Solarsysteme

Grundprinzip der Solarwärme:

Die Sonne als Wärmespender ist jedem bekannt, ob in dunklen Autos oder im dunklen Gartenschlauch. Sonnenkollektoren machen diese Wärme nutzbar.  Statt dem dunklen Gartenschlauch wird eine schwarz gefärbte “Empfangsfläche”, der Absorber, verwendet, die die Sonnenenergie aufnimmt und in Wärme umwandelt. Ort des Geschehens ist der Kollektor, der von einem Medium (zum Beispiel Wasser oder Luft) durchströmt wird, das die Wärme abtransportiert.

Um die Ausbeute nutzbarer Sonnenergie (technisch: Wirkungsagrad) zu erhöhen, macht man sich den Treibhauseffekt in Kombination mit einer guten Wärmedämmung zunutze und baut den Absorber in einen gut wärmegedämmten Kasten mit Glasabdeckung ein. Diese Bauart bezeichnet man als Flachkollektor. Eine andere Variante ist der Vakuumkollektor: Hier nutzt man wie bei einer Thermoskanne die Fähigkeit eines Vakuums - also eines luftleeren Raumes - Wärme zu isolieren. Ein weiteres Unterscheidungsmerkmal von Kollektoren ist die Art des verwendeten Wärmeträgers, als des Mediums zum Speichern und Transportieren von Wärme.

Aus dem Kollektor wird eine komplette thermische Solaranlage:

           · Kollektor

           · Speicher

           · Pumpe

           · Regelung (mit Temperaturfühler)

           · Rohrleitungen zur Verbindung

           · Sicherheitskomponenten (Ventile, Ausdehnungsgefäß)

Das Gesamtsystem funktioniert immer nach dem gleichen Prinzip: Sobald die Sonne scheint, erwärmt ihre Strahlung den Wärmeträger im Kollektor.
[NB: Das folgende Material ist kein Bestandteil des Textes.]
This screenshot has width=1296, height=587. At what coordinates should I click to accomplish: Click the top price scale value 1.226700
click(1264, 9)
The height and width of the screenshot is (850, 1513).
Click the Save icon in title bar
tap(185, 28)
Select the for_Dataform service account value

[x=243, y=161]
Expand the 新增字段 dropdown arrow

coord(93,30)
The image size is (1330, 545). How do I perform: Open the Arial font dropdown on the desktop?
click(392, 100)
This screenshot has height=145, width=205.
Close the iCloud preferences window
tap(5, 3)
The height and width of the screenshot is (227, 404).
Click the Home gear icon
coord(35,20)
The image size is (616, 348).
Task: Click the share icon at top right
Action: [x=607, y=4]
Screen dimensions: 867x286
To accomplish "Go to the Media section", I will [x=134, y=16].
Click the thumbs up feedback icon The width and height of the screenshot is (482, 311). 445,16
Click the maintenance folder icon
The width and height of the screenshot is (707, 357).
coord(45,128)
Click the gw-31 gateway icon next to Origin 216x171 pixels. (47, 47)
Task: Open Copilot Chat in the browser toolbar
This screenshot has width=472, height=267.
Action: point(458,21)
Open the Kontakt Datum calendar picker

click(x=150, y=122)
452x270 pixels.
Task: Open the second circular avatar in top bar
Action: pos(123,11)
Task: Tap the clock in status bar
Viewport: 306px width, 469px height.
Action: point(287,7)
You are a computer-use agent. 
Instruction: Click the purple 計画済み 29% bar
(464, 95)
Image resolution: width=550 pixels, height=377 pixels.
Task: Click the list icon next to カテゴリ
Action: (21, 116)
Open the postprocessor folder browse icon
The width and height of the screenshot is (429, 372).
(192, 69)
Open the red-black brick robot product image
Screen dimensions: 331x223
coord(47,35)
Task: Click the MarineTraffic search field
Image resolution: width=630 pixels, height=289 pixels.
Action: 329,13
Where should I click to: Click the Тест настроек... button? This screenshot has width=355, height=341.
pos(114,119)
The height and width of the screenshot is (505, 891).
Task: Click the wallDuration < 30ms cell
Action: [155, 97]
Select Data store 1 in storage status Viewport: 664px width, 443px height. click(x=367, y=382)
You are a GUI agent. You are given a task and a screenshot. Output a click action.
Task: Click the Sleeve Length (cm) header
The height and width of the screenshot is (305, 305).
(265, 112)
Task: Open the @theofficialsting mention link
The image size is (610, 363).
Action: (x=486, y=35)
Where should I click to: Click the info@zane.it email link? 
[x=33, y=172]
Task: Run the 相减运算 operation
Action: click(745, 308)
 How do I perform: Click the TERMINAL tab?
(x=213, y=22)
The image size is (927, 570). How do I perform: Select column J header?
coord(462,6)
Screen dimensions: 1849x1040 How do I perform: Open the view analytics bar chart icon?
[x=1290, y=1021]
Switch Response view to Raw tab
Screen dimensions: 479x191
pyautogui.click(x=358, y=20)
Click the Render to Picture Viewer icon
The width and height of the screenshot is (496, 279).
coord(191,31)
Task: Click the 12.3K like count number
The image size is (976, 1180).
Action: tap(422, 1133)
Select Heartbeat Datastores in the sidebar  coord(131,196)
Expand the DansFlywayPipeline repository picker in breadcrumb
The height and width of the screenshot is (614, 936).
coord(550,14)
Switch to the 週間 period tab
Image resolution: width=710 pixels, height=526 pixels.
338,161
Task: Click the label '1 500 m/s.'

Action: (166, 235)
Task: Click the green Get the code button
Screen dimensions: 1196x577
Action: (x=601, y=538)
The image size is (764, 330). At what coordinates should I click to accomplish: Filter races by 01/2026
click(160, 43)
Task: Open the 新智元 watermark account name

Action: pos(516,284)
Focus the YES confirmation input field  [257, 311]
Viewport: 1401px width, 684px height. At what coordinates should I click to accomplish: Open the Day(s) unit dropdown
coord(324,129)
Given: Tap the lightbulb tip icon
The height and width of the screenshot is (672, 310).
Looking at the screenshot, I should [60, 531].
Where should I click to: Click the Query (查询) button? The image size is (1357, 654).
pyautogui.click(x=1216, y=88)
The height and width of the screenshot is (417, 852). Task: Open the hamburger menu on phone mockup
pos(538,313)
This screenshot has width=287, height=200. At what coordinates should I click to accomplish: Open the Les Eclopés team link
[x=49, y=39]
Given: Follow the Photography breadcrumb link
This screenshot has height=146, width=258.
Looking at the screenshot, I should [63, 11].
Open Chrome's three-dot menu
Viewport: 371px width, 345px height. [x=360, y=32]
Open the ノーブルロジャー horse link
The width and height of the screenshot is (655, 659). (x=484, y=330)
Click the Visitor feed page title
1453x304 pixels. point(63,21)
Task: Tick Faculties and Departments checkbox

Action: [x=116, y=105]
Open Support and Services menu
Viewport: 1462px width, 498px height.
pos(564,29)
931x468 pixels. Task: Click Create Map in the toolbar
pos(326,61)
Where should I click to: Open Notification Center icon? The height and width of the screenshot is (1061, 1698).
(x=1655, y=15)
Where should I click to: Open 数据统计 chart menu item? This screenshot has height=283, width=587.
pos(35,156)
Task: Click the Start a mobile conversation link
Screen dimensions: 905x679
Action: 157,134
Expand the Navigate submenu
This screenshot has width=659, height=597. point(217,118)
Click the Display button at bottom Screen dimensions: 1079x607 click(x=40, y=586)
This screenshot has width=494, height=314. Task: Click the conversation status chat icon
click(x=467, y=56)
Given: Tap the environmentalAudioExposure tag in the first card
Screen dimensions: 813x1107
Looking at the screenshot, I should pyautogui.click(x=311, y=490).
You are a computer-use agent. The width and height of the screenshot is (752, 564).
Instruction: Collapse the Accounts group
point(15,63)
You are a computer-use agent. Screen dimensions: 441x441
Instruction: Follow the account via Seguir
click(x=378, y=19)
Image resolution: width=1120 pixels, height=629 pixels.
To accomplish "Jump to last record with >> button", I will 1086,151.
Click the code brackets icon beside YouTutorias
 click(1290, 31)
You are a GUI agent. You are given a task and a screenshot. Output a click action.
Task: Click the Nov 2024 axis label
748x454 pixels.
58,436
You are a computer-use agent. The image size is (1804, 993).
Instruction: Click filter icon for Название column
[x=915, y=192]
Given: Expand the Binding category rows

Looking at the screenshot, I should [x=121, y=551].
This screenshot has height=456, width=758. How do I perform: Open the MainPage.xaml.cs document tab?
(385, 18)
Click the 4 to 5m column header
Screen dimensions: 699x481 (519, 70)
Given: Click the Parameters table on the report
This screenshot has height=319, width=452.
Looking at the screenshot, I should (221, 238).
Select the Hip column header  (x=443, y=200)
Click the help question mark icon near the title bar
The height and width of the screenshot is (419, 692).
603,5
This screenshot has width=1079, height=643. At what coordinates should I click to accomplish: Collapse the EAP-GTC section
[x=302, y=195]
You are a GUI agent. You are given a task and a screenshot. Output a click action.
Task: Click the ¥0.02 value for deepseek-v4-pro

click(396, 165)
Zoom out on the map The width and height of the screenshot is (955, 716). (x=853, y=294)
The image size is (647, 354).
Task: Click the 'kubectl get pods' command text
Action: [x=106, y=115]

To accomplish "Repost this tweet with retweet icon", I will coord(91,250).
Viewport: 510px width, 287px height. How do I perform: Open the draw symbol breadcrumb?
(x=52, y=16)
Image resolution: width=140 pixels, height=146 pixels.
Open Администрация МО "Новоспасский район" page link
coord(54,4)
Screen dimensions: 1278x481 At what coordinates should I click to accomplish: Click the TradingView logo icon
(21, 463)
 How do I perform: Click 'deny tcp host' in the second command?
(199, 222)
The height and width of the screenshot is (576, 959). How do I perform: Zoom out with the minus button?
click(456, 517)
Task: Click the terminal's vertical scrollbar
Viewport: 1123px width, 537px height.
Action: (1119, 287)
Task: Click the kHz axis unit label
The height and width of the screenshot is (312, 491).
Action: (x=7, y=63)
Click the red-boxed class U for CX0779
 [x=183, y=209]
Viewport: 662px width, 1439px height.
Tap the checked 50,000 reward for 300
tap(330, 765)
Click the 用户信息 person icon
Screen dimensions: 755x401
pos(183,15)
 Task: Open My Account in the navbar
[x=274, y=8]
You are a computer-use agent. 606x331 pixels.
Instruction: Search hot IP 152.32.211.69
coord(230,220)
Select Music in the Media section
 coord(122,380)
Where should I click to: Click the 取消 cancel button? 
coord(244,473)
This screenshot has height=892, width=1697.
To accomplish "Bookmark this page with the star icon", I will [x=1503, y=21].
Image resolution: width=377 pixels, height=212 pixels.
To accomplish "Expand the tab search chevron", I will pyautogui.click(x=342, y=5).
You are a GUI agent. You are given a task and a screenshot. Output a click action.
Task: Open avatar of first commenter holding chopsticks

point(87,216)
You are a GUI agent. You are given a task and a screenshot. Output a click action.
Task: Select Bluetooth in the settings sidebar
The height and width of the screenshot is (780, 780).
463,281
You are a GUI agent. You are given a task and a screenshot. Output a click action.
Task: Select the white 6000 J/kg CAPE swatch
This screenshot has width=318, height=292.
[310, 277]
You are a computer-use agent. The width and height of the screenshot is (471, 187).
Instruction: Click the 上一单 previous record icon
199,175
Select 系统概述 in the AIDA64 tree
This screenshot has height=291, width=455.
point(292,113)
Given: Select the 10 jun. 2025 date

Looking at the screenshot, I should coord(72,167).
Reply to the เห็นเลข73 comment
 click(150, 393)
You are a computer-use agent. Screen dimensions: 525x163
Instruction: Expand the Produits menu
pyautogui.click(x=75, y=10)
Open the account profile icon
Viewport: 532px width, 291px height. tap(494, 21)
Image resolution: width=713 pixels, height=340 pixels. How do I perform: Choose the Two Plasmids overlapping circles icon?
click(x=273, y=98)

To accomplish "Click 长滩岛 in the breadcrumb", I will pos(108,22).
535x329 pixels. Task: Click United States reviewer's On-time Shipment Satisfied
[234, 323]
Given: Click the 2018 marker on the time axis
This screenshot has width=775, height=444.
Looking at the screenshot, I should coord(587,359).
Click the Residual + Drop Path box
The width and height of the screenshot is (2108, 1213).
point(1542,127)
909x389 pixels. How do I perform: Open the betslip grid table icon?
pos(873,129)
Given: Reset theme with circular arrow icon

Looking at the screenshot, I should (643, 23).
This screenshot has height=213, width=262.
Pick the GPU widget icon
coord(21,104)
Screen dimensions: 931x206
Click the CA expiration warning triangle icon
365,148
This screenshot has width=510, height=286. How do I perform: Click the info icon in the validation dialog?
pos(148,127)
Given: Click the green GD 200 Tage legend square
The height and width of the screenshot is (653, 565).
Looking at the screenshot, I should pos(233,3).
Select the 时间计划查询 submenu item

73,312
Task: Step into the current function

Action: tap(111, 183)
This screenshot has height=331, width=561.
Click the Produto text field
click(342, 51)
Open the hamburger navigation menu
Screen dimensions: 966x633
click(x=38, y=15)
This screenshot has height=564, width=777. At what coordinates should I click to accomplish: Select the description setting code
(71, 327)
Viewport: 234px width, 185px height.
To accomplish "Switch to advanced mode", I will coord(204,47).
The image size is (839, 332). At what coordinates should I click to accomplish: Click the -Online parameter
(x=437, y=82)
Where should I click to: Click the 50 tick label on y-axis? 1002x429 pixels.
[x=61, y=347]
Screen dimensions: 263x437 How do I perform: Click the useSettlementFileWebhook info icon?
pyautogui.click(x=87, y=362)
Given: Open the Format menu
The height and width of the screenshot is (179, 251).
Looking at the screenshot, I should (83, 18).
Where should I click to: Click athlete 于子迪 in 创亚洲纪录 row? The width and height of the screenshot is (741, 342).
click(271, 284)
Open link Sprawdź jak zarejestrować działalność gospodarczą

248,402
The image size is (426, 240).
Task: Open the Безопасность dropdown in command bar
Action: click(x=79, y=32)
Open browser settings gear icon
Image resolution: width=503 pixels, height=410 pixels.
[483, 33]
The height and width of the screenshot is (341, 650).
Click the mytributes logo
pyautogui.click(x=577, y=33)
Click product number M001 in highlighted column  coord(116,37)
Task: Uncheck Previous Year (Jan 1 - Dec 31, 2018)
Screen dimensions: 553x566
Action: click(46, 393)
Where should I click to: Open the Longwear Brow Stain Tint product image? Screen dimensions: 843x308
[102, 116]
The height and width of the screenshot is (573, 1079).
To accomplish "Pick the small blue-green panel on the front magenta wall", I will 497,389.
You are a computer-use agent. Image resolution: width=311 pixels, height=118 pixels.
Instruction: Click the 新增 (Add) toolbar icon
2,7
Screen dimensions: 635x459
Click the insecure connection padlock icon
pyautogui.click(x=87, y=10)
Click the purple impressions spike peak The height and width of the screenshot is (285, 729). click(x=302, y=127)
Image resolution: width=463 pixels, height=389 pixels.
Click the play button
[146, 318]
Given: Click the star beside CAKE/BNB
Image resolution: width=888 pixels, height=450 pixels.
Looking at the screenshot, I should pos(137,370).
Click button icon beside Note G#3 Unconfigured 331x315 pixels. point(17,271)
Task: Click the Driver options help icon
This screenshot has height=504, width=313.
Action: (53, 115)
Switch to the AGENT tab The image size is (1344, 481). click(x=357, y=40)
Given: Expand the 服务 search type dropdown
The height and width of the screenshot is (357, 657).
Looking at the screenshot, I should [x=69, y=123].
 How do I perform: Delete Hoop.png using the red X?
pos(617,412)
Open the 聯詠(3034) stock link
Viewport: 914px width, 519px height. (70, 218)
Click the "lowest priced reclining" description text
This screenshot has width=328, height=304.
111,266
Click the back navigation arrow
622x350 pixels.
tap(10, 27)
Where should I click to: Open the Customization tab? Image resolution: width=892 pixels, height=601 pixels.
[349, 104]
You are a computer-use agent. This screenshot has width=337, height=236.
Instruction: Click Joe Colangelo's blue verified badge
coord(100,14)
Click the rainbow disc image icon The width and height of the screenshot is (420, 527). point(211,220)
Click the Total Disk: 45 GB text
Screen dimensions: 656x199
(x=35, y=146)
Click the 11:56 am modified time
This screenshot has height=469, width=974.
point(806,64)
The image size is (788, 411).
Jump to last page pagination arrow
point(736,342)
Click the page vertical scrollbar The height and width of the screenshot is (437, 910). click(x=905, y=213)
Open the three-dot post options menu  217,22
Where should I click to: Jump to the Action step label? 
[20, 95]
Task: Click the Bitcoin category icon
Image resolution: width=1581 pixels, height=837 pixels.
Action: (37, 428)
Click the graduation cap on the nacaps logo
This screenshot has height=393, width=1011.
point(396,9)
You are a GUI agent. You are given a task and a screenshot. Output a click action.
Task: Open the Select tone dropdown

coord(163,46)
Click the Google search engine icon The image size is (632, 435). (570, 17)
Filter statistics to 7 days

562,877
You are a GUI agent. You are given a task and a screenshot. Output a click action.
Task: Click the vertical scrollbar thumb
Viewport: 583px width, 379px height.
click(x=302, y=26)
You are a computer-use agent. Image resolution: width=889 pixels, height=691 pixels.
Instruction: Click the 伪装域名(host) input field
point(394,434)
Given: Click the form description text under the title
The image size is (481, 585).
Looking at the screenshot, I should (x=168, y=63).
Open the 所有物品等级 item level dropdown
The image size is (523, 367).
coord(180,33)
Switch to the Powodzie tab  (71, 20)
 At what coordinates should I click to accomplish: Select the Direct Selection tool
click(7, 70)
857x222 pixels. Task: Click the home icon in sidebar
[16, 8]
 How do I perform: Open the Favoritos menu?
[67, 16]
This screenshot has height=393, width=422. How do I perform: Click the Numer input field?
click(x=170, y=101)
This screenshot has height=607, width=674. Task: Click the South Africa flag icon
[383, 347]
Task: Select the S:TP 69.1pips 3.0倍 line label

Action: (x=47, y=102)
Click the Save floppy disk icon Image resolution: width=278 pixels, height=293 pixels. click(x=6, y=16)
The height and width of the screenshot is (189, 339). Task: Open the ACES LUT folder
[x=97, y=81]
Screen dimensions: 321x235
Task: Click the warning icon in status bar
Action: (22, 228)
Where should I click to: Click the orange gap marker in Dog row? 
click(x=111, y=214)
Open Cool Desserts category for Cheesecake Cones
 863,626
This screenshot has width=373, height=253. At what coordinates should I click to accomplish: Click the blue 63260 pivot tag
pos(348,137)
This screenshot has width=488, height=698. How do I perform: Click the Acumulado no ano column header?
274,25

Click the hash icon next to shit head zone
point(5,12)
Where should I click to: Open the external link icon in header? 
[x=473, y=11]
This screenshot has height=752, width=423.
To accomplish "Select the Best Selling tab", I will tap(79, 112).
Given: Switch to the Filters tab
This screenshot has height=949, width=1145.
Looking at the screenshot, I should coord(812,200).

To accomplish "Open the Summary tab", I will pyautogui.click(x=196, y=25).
Ab einer bestimmten Temperatur schaltet eine Regelung die Pumpe ein, so das die aufgenommene Wärme mit dem Wärmeträger über die Rohrleitungen abtransportiert wird. Sie wird dann über einen Wärmetauscher an das kältere Wasser im Speicher abgegeben. Eine Zusatzheizung sorgt bei geringer Sonneneinstrahlung für ausreichende Warmwassertemperaturen.

Ein guter Kollektor allein bürgt jedoch noch nicht für eine gute Solaranlage. Damit man eine möglichst große Leistungsfähigkeit erreicht, muss man alle Anlagenteile optimal aufeinander abstimmen. Die auf dem Markt erhältlichen Solaranlagen sind zum größten Teil technisch ausgereifte Produkte. Man sollte aber bei ihrem Einbau, vor allem - wenn man sie in ein schon vorhandenes System einbindet - unbedingt einen Fachmann zu Rate ziehen. Dies empfiehlt sich allein schon aus Gewährleistungsgründen.


SOLAR-ABC

Absorber:
Das Herzstück eines Sonnenkollektors ist der Absorber; er besteht aus schawrz beschichteten Blechen, die aus gut wärmeleitenden Materialien wie Aluminium oder Kupfer hergestellt werden. Gute Absorber wandeln über 90 Prozent der Sonneneinstrahlung in Wärme um.

Solarwärme
Auch Solarthermie gennant, darunter versteht man die Brauchwassererwärmung und/ oder Heizungs- unterstützung durch Sonnenenergie.

Solarstrom
Auch Fotovoltaik gennant, darunter versteht man die die direkte Umwandlung von Sonnenenerige in Strom mit Solarzellen.

Wärmetauscher
Der Wärmetauscher überträgt die Wärme des Solarkreislaufs auf das Brauchwasser im Speicher. Dabei finden meist sogenannte Wendeln aus glatten oder berippten Kupferrohren Verwendung.

Wärmeträger
Flüssigkeiten oder Luft - hat die Aufgabe, Wärme vom Kollektor zum Speicher zu transportieren. In Solaranlagen verwendet man zumeist ein Gemisch aus Wasser und Frostschutzmittel, damit der Kollektor im Winter nicht einfriert.

Wirkungsgrad
Gibt an, welcher Anteil der auf den Kollektor oder die Solarzellen auftreffende Sonnenergie in nutzbare Wärme umgesetzt wird.